Athena
Well,
things started out a bit shaky in terms of game quality. I mean, Athena's
titular first appearance (or at least an appearance that influenced
the Athena of today) is on that list of games that every gaming humor
site has to make fun of, like Daikatana or Deadly Towers. It's like
an unspoken law or something. (-edit: just this morning, Something Awful
posted an Athena article. See my point?) So, I won't go into excruciating
detail about it. Suffice it to say it wasn't the best Greco-Roman NES
platformer adventure I played.
Basically,
for the unitiated, the plot follows the goddess Athena on a quest to
relieve her boredom. So she puts on a little red bikini (a subject explored
with much love and care by the awesome Tong
Poo) and wanders around beating up indistinct critters, as seen
in every other NES game ever made. Really, with a vast wealth of fantasy
beasts from Greek mythos at your disposal, you'd think they could come
up with better enemy grunt types than horse-headed knights.
As
she explores the Land of [whatever], certain enemies drop things like
helmets and shields and whatnot, which have different colors and properties
that aren't readily discernible from the properties of her own head.

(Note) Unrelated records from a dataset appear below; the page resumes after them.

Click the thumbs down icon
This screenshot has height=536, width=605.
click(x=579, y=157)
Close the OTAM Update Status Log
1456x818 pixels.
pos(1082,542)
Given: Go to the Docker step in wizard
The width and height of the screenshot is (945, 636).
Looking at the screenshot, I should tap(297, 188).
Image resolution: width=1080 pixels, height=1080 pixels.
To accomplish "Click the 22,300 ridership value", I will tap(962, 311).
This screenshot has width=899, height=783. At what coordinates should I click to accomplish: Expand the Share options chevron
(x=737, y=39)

I guess the bikini thing is some sort of parallel to Arthur's boxers
from Ghosts n' Goblins- an out-of period piece of garb possessed of
innate sexiness. Kudos to the Greek god of spandex.
Crystalis
Athena
and Kensou supposedly both show up in bit parts during the course of
the game, probably as townspeople. In any case, I can't remember them
and am just going by my sources.
(And a helpful email attachment. See right.)
Psycho Soldier
After
apparently getting tired of all that excitement, Athena was resurrected
in modern day Japan to fight alien mutants in the streets with incredible
psychic powers. She also picked up an energetic young partner by the
name of Kensou who could also fling big balls of energy around with
plucky abandon.
Largely
unremarkable in terms of gameplay, Psycho Soldier was a landmark game
in certain respects. For starters, it had a fully digitized opening
song. Yes, song, as in with vocals. Granted, in this post-Playstation
era of CD quality sampling and what have you, a little J-pop ditty (translated
in the most insipid manner possible into English) doesn't sound as impressive
on its own, but in 1986... yeah. Probably not too impressed by that
either. The song also lead to her future image as a pop idol. Who blows
crap up with her mind.
The
game also introduces several motifs that come up again in her later
appearances, such as Psycho Balls, those little beads, and gratuitous
phoenix/dragon imagery. See sidebar at right.
As
I mentioned before, aside from the whole schoolgirl fighting aliens
while causing somewhat mass destruction angle, the game itself isn't
particularly outstanding. The thing that really irks me about the whole
game is the auto scroll. Isolated auto-scrolling segments in a game
are bad enough but the entirety of the game pushes you along at a steady
clip. Take a moment and reflect on that, you kids these days, with your
non-linear plots and FMV, CD-ROM software and memory cards.... there
was once a time when games grabbed you by the shoulders and marched
you for levels on end with no food, water, or entertainment value. And
that's the way we liked it!
FIRE!
FIRE! PSYCHO SOLDJAH!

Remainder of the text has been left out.